But at this time senior ministers and officials at the Ministry of Justice wish to devote their scarce managerial time and resources to this matter.
Lack of substance
A second thought is that the announcement and the Terms of Reference are, well, rather flimsy.
The four numbered paragraphs, even when supplemented by the Notes and said in that slow ‘voiceover man’ way as all passages in bold should be, are as general as the author(s) of the document could get away with, short of saying nothing of substance at all.
Even paragraph 4, which is perhaps the most important, is no more than a brief list of discussion points.
The document has an improvised and rushed air to it – the Notes in particular seem to be a late attempt to add some substance.
All this said, there is stuff here which is – or may become – concerning.
Paragraph one – codification
The first paragraph is, as a lawyer would say in court, an old chestnut: should judicial review be placed on a statutory footing?
This is an examination essay question of the ages.
And there is no quick or neat way this review, or anyone else, can place judicial review on an entirely statutory basis even if it wanted to do so.

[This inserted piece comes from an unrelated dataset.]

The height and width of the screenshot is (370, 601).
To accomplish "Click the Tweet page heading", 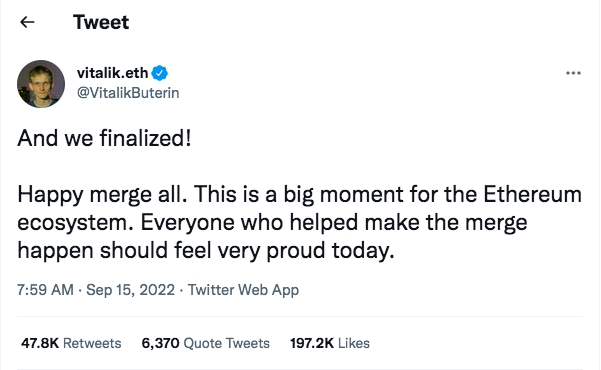I will coord(101,22).
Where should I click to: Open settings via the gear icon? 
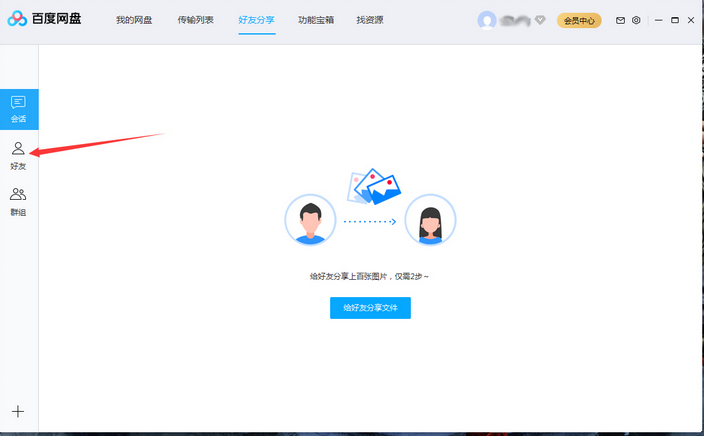click(636, 20)
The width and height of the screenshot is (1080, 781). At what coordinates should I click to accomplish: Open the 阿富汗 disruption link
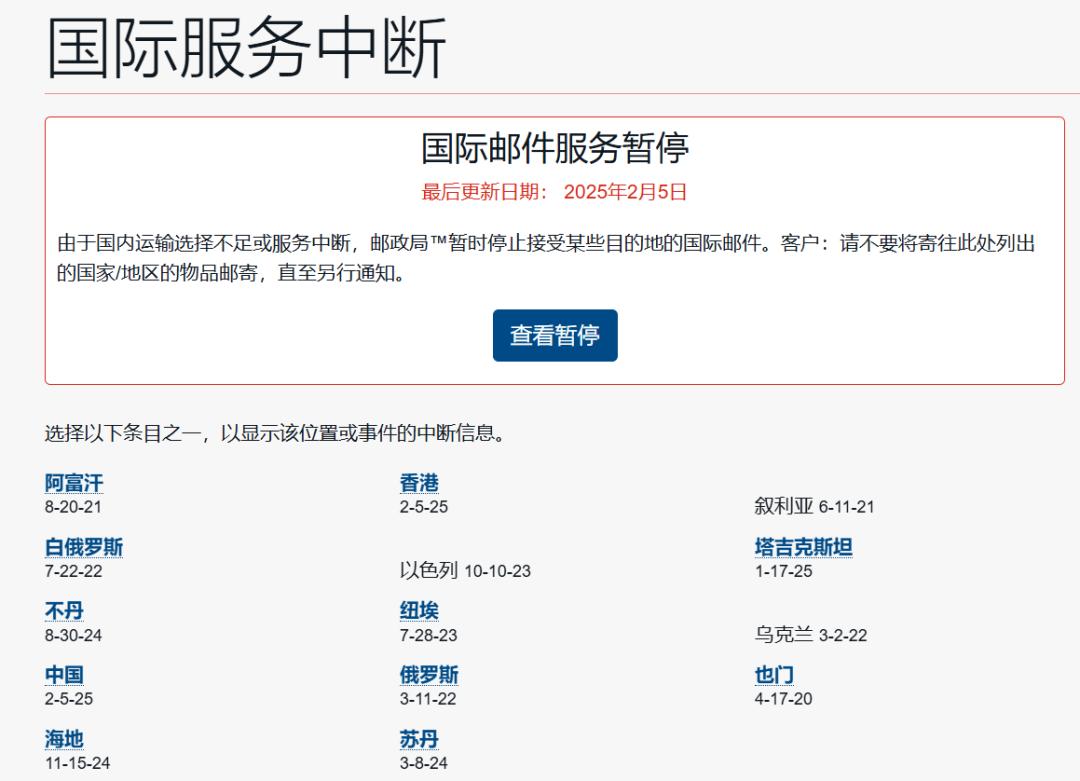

This is not to say there are not already detailed statutory rules.
Judicial review is already heavily regulated by legislation: by the Senior Courts Act and by the (statutory) Civil Procedure Rules.
But the ultimate basis of judicial review is not contained within any Act of Parliament, as it derives from the very jurisdiction of the court itself – and some would say that the supervisory jurisdiction of the High Court is logically prior to, and distinct from, the legislative supremacy of parliament.
To somehow convert this source of law into a statute would no doubt require complex and sophisticated legislation, if it can be done at all – and, unless there is a particular reason to do so, there seems not a lot of point in doing so.
And, there is the ‘hole-in-my-bucket’ problem of how the courts would police compliance with any such new constitutional statute if its power is entirely to be derived from that statute.
Some things are perhaps better left as student essay questions.
Paragraphs 2 and 3 – justiciability
Paragraphs 2 and 3 are impressive in that somebody has somehow managed to make two paragraphs out of one point.
That point is justiciability.
This is about what sort of issues are questions for the court as opposed to, say, Parliament, the government, or the electorate.
The problem here, as with paragraph 1, is circularity.
A question for the court is always a legal one – whether an action (or inaction) is legal or not.
And what sort of issues are legal ones?
The ones that are decided by a court.
If there is to be some statutory definition of what questions are justiciable, then all that may happen is that the legal battleground shifts to litigation about whether that new definition applies.
Courts, contrary to media representations, are already reluctant to the point of unwilling to decide political questions: for example, all the Miller litigation did was ensure that parliament decided certain issues rather than the executive.
Those who sought to use the courts to stop Brexit not only failed but did not even come close to getting any judicial reversal of that political decision.
What we do often get is media and political misinformation about what the courts are doing and not doing.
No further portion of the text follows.